Industri Rokok Penopang Fundamental Ekonomi
Senin, 22 Agustus 2016 07:00 WIBOleh Muhammad Roqib *)
*Oleh Muhammad Roqib
Suatu siang di tahun 2009 di Jakarta. Redaktur tempat saya bekerja di Kebun Sirih menugasi liputan.
"Rokib, kamu nanti siang liputan pertemuan praktisi dan pengamat ekonomi di hotel.. ya di kawasan Sudirman!," ucap si redaktur tanpa minta tanggapan yang ditanya.
Saya pun langsung menjawab,"siaap, jam berapa acaranya?," balas saya.
"Informasinya jam 13.00 WIB, tapi kamu ke sana dulu saja sebelum jam itu, maklum Jakarta macet," ujar dia. Setelah itu percakapan selesai.
Saya memang belum hafal medan Jakarta, jadi memang harus berangkat lebih awal kalau tidak ingin tersesat, apalagi kalau terjebak macet, bisa berjam jam di jalan.
Setelah menyusuri kawasan Sudirman, naik busway, akhirnya saya menemukan juga hotel yang dimaksud, menjulang di antara gedung pencakar langit di sana. Nah, saya tinggal masuk dan meliput acara itu.
Ternyata di ruangan, seperti ballroom, sudah penuh orang, berdandan necis, rapi, dan kelimis.

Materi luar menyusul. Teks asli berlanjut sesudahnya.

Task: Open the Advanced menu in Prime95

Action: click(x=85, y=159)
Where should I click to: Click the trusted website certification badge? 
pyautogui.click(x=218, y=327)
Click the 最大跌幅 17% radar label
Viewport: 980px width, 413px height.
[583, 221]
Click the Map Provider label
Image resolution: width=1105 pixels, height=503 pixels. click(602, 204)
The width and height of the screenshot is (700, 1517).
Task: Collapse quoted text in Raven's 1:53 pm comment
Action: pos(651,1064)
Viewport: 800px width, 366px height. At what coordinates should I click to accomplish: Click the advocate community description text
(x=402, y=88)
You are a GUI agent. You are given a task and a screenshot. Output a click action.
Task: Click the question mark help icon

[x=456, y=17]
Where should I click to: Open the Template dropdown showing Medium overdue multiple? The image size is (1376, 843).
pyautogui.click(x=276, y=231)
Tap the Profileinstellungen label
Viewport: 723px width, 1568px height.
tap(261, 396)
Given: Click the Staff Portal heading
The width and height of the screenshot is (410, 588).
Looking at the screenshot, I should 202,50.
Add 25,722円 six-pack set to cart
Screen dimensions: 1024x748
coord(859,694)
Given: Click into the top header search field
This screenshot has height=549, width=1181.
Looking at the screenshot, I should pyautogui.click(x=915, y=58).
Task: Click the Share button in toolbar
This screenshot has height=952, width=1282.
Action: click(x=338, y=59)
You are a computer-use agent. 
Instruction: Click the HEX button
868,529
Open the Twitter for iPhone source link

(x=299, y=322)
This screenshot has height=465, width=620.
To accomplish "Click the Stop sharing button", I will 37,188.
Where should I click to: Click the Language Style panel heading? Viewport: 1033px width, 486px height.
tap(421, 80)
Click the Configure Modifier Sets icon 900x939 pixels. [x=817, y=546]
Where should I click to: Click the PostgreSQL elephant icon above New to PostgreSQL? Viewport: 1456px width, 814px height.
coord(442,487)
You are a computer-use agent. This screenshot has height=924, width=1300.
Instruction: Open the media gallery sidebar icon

Saya seperti orang asing di tempat itu. Mereka duduk melingkar seperti pertemuan meja bundar. Tak berselang lama, akhirnya perbincangan dimulai. Ternyata diskusi tentang kondisi ekonomi kekinian itu semuanya memakai bahasa Inggris, tidak memakai bahasa Indonesia. Bahasa Inggris saya yang pas pasan agak sulit memahami, mencerna perbincangan itu, apalagi istilah istilah ekonomi yang teknis.
Tapi saya terus mengikuti perbincangan itu, salah satu narasumber berbicara serius soal ekonomi Indonesia yang ditopang oleh industri rokok. Ia menilai tidak semestinya ekonomi Indonesia justru dikuasai oleh pengusaha rokok, sedangkan sektor lainnya seperti agroindustri dan agrobisnis tidak dikembangkan.
Nah, saya melihat narasumber itu menarik untuk diwawancarai, tapi dia lama bicara di depan, kalau menunggu selesai kelamaan. Sedangkan, yang diulas terlalu umum.
Tiba tiba, si narasumber itu minta izin sebentar, keluar menuju kamar mandi. Nah, ini kesempatan saya wawancara. Saya lalu menunggu di depan kamar mandi. Setelah keluar, dia langsung saya cegat, saya todong wawancara. Dengan logat bahasa Inggris agak brekele, saya berkata, "I am sorry sir, can i talk with you for a minute," ucap saya.
Dia membalas," oh sure, can i help you," dia menjawab ramah.
"Yes iam journalist, from...., and i want to interview about this topic, economy Indonesia," ujar saya mengenalkan diri dan menyampaikan maksud saya.
Dia lalu mempersilakan wawancara, saya langsung bertanya pandangan dia soal industri rokok yang menopang fundamental ekonomi Indonesia.
Dia berpendapat, ekonomi Indonesia saat ini ditopang oleh industri rokok, ini sangat memprihatinkan, kata dia.
Bahkan, kata dia, 10 persen orang kaya Indonesia menguasai 77 persen total kekayaan Indonesia. Dan yang paling dominan adalah pengusaha rokok.
Seharusnya, kata dia, pemerintah mendorong agroindustri dan agrobisnis di luar industri rokok berkembang agar petani bisa mandiri dan sejahtera.
"Jangan petani itu disuruh tanam tembakau, nanti yang untung ya pengusaha rokok," ujar dia.
Belum lagi, kata dia, dampak yang ditimbulkan oleh industri rokok itu, dampak kesehatan masyarakat dan kerugian lainnya.
"Ya pemerintah ini memang harus tegas, ya pro kesehatan dan pro industri, tetapi industri yang bisa berdampak pada kesejahteraan masyarakat, bukan industri yang padat modal," ujarnya.
Ia menilai, di balik industri rokok ini memang ada banyak yang berkepentingan, bukan hanya pengusaha, tetapi juga regulator yang mendapatkan cipratan memuluskan usaha rokok. Setelah berbincang agak lama, ia meminta izin untuk kembali ke forum lagi.
Nah, saya pikir cukup wawancaranya dan saya pun bergegas balik ke kantor di Kebun Sirih, tak perlu menunggu pertemuan itu selesai. Setelah naik busway dan bajai, saya akhirnya sampai di kantor dan langsung mengetik beritanya. Esoknya, berita industri rokok jadi penopang fundamental ekonomi itu jadi headline.